Une actualité brûlante
Cette vidéo a déjà été visionnée près de 100 000 fois sur Internet en raison de l’actualité brûlante. Alors que la France et le reste des pays européens sont confrontés à une vague de réfugiés fuyant leur pays en guerre et en proie à l’État Islamique, les réponses pour venir en aide à ces migrants sont faibles, inadaptées, et parfois inhumaines. Comme ce mur érigé par la Hongrie à sa frontière avec la Serbie pour empêcher le flux de réfugiés d’envahir son territoire. Ou cette incapacité des pays membres de trouver un accord commun sur la répartition des migrants de manière équitable. La photo du petit Aylan a choqué le monde entier en mettant une image crue et forte sur une réalité que beaucoup tentaient, ou voulaient, de ne pas voir jusqu’à présent.

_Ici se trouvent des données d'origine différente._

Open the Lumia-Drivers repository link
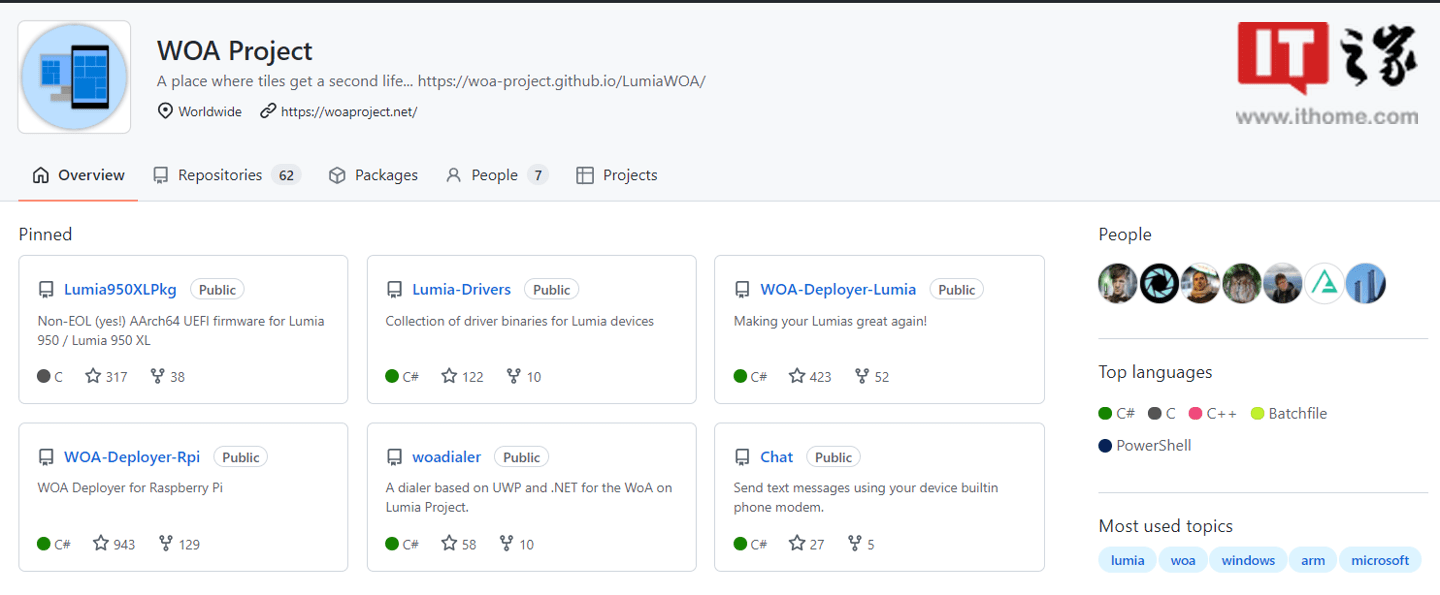This screenshot has height=595, width=1440. [461, 289]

Une métaphore de la fuite des syriens vers l’Europe
Le Mario syrien est une métaphore de ces réfugiés. Au début de la partie, il obtient une mallette de billets avec laquelle il paie un passeur pour effectuer la traversée de la Méditerranée. Il doit ensuite éviter les gardes-frontières, qui l’empêcheraient d’atteindre sa destination s’il était capturé. Il saute au-dessus des murs qui commencent à être érigées entre les frontières des pays européens pour l’empêcher de passer. L’épreuve de l’empreinte digitale se matérialise sous la forme d’une plante carnivore au-dessus de laquelle il doit sauter s’il ne veut pas que le contrôle mette un arrêt à sa quête. Il fini enfin par atteindre le petit drapeau annonçant la fin du jeu. Mais à la différence du drapeau du vrai jeu vidéo, celui-ci est aux couleurs de l’Union Européenne. Le traditionnel château symbolisant la fin de la partie est intitulé quant à lui « Camp » pour désigner le camp de réfugiés qui l’attend.

Le créateur du jeu, Sami Al-Mufti, a affirmé sur BBC News que l’idée de cette vidéo lui était venue après que l’un de ses amis se soit noyé lors de la traversée de la mer Méditerranée entre la Turquie et la Grèce : « J’ai choisi de reprendre Mario car c’est un personnage qui parle à tout le monde. C’est comme la musique, c’est un langage universel ». Originaire de Homs, il a fuit la Syrie dès 2011 pour se réfugier à Istanbul. Si lui a réussi à retrouver une vie paisible loin des guerres et des violences, ce n’est pas le cas de tous les autres syriens. Quand Mario attend le camp qui termine sa partie, les réfugiés, eux, n’ont pas tous cette chance.